How does card usage impact your credit score?

Understanding card usage better

Francis avatar
Written by Francis
Updated over a week ago

Card usage, also known as credit utilization, relates to the percentage of available credit that you actually use. For example, if you add the limits of all your credit cards and have $5,000 in total limits, and you have a current total balance of $600, your 'usage' is 12%. As a general rule, it is good to keep this figure below 30%.

Your card usage is a highly influential factor in regards to your credit score. Lower card usage indicates to lenders that you aren't heavily reliant on credit, demonstrating some level of financial responsibility. Keeping your credit utilization low can have a significantly positive impact on your credit score.

Tips on keeping your score low:

Make multiple monthly payments towards your credit card balances. If you're noticing your credit utilization is typically high, you can combat this by making more than one payment per month. That way your balance never gets particularly high.
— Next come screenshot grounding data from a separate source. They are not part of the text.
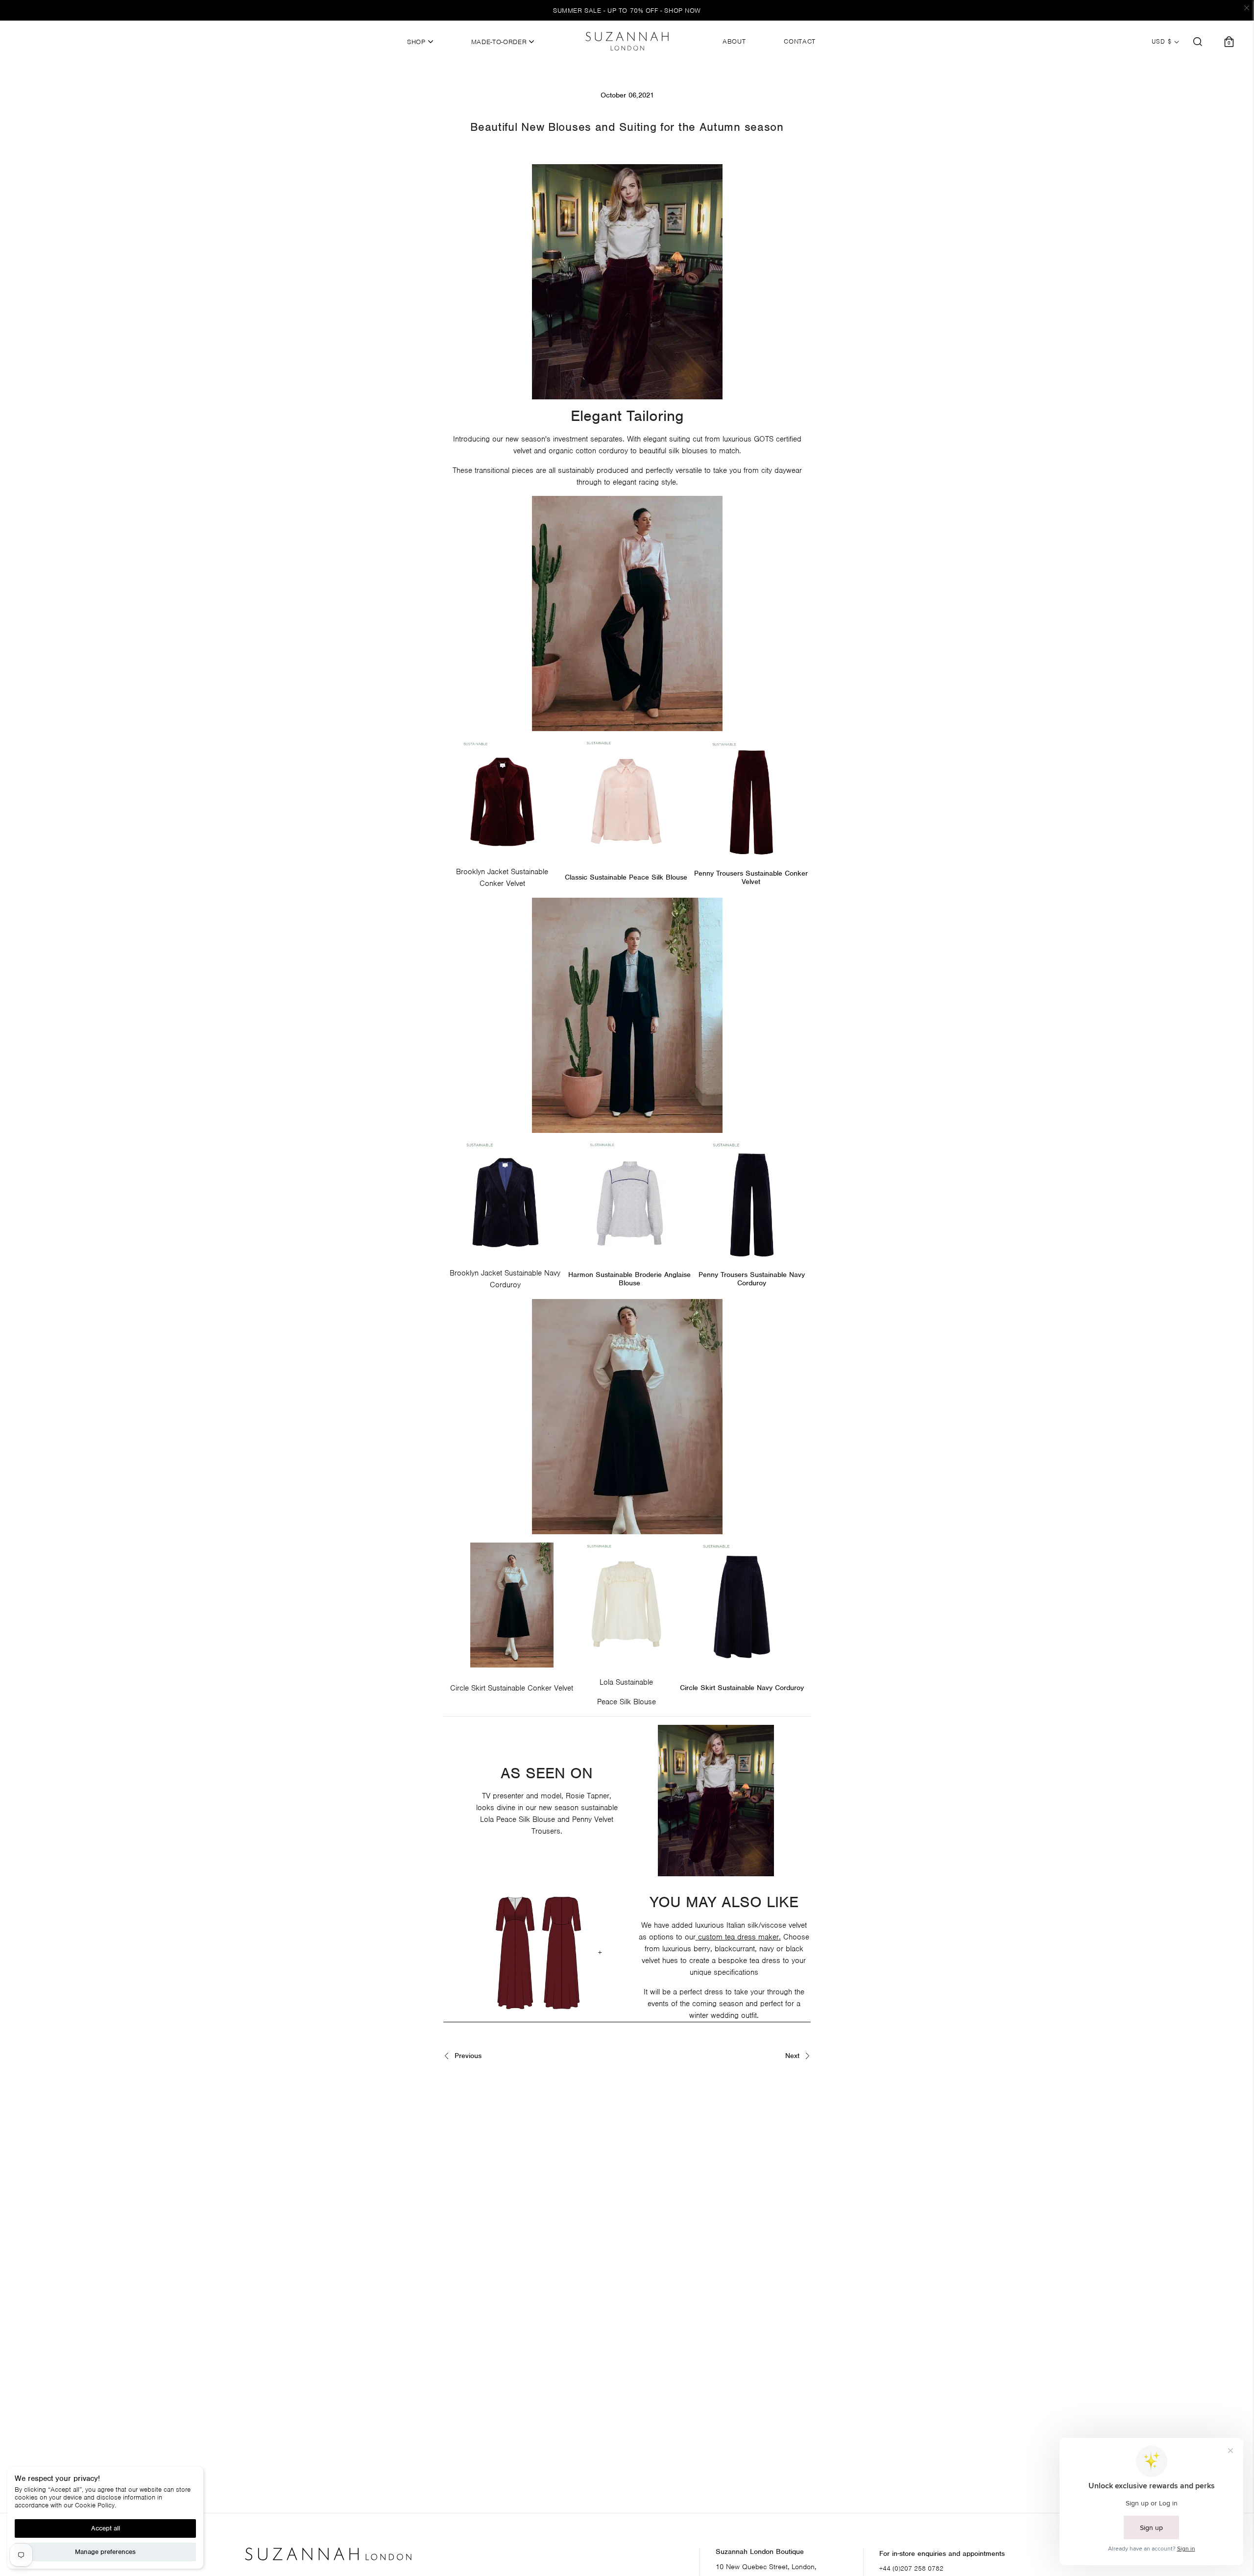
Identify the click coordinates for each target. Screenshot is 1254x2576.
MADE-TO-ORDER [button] (500, 42)
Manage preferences (105, 2552)
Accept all (105, 2528)
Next (793, 2056)
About (734, 42)
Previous (467, 2056)
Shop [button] (417, 42)
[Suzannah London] (627, 41)
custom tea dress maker (738, 1937)
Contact (800, 42)
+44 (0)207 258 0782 (911, 2568)
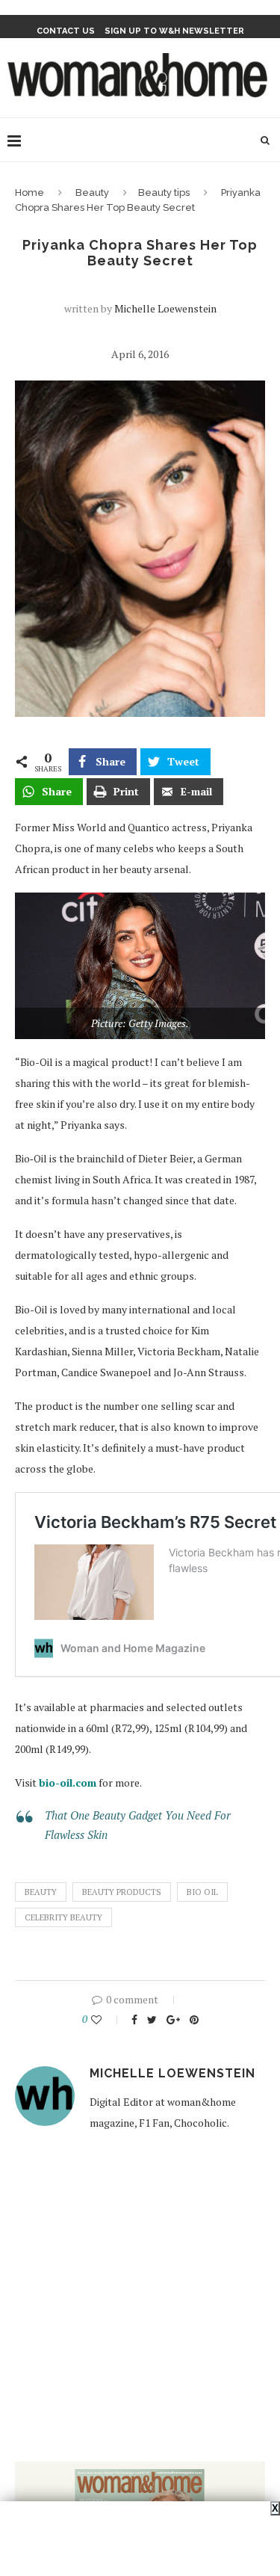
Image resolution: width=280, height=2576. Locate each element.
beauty (41, 1892)
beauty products (121, 1892)
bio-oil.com (67, 1782)
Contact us (66, 31)
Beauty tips (164, 192)
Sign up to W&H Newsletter (174, 31)
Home (29, 192)
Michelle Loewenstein (165, 308)
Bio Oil (202, 1892)
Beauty (92, 192)
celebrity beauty (63, 1917)
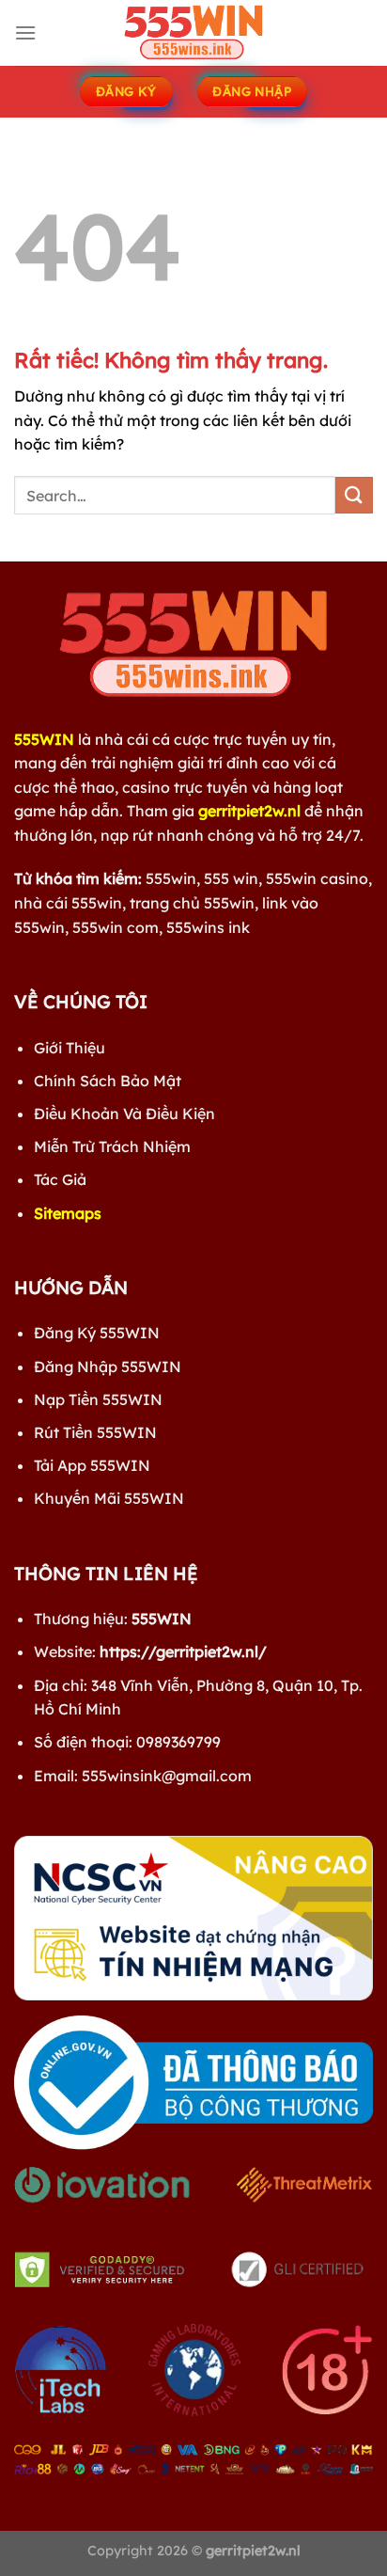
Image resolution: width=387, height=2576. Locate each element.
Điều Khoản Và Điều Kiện (124, 1113)
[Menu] (25, 32)
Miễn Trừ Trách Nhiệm (112, 1146)
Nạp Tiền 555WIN (98, 1399)
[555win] (193, 33)
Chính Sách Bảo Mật (107, 1080)
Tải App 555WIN (92, 1465)
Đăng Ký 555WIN (97, 1332)
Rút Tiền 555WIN (95, 1432)
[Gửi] (354, 495)
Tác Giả (60, 1179)
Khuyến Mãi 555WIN (109, 1498)
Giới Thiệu (69, 1047)
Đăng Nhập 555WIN (107, 1366)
Ask your card issuer when they report data to credit bureaus. Typically credit card issuers only report your data to credit bureaus once a month. If you call their customer support team and learn what day this is you can plan around it. By paying off your balances or as much as you can before your data is sent off, your credit utilization will be lower.

Ask for higher card limits. By increasing your limits without changing your spending habits, you can reduce your credit utilization. You're most likely to be approved if you have good payment history; however, be wary that this can sometimes result in a hard inquiry. You can confirm this with your provider prior to requesting a limit increase if needed.